EXCERPT TO READ:
+++

Working with routers:

  • To list the router VMs on on cluser with name 'CLUSTER-2': ./listVirtualMachines.py --oncluster CLUSTER-2 --only-routers

  • To list the router VMs on on cluser with name 'CLUSTER-2' that have exactly 2 nics: ./listVirtualMachines.py --oncluster CLUSTER-2 --only-routers --router-nic-count 2

  • To list the router VMs on on cluser with name 'CLUSTER-2' that have more than 3 nics: ./listVirtualMachines.py --oncluster CLUSTER-2 --only-routers --router-nic-count 3 --nic-count-is-minumum

  • To list the router VMs on on cluser with name 'CLUSTER-2' that have 3 or less nics: ./listVirtualMachines.py --oncluster CLUSTER-2 --only-routers --router-nic-count 3 --nic-count-is-maximum

  • To list the router VMs on on cluser with name 'CLUSTER-2' that require a systemvm template upgrade: ./listVirtualMachines.py --oncluster CLUSTER-2 --only-routers-to-be-upgraded

Tips:

  • If you want to display instances only, use the --no-routers switch.

  • If you want to display routers only, use the --only-routers switch.

Migrate a Virtual Machine

This script will migrate a given VM to the cluster specified. The vm will be shut down, and the user is informed by e-mail. We use this to migrate between old and new clusters.

For usage, run: ./migrateVirtualMachine.py

Examples:

  • To migrate a VM with instance-id 'i-123-45678-VM' to cluster 'CLUSTER-2': ./migrateVirtualMachine.py --instance-name i-123-45678-VM --tocluster CLUSTER-2 --exec

  • To migrate a VM with instance-id 'i-123-45678-VM' to cluster 'CLUSTER-2' in DRY-run mode: ./migrateVirtualMachine.py --instance-name i-123-45678-VM --tocluster CLUSTER-2

  • To migrate a VM with instance-id 'i-123-45678-VM' to cluster 'CLUSTER-2' and belongs to a project: ./migrateVirtualMachine.py --instance-name i-123-45678-VM --tocluster CLUSTER-2 --exec --is-projectvm

Tip: We recommend using instance names instead of hostnames. When a hostname is not unique, the script will refuse to operate.

+++

WRITTEN PROBLEM:
Do these statements agree with the script notes above? For each, answer yes or no and quote the deciding words. (a) The migration script shuts the VM down. (b) The migration script still runs when a hostname is not unique. (c) The --only-routers switch displays instances only.

DATA BLOCK:

+++

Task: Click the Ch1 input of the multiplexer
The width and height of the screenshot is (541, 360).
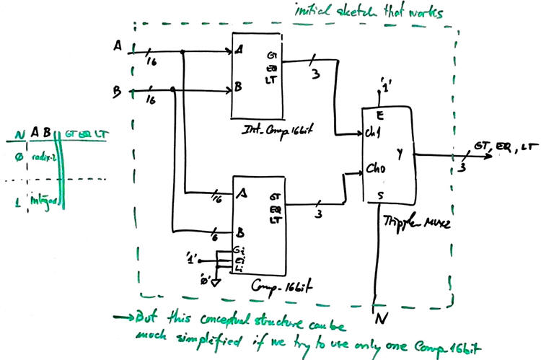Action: coord(373,134)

+++

ANSWER TO THE PROBLEM:
(a) Yes: "The vm will be shut down, and the user is informed by e-mail."
(b) No: "When a hostname is not unique, the script will refuse to operate."
(c) No: "If you want to display instances only, use the --no-routers switch."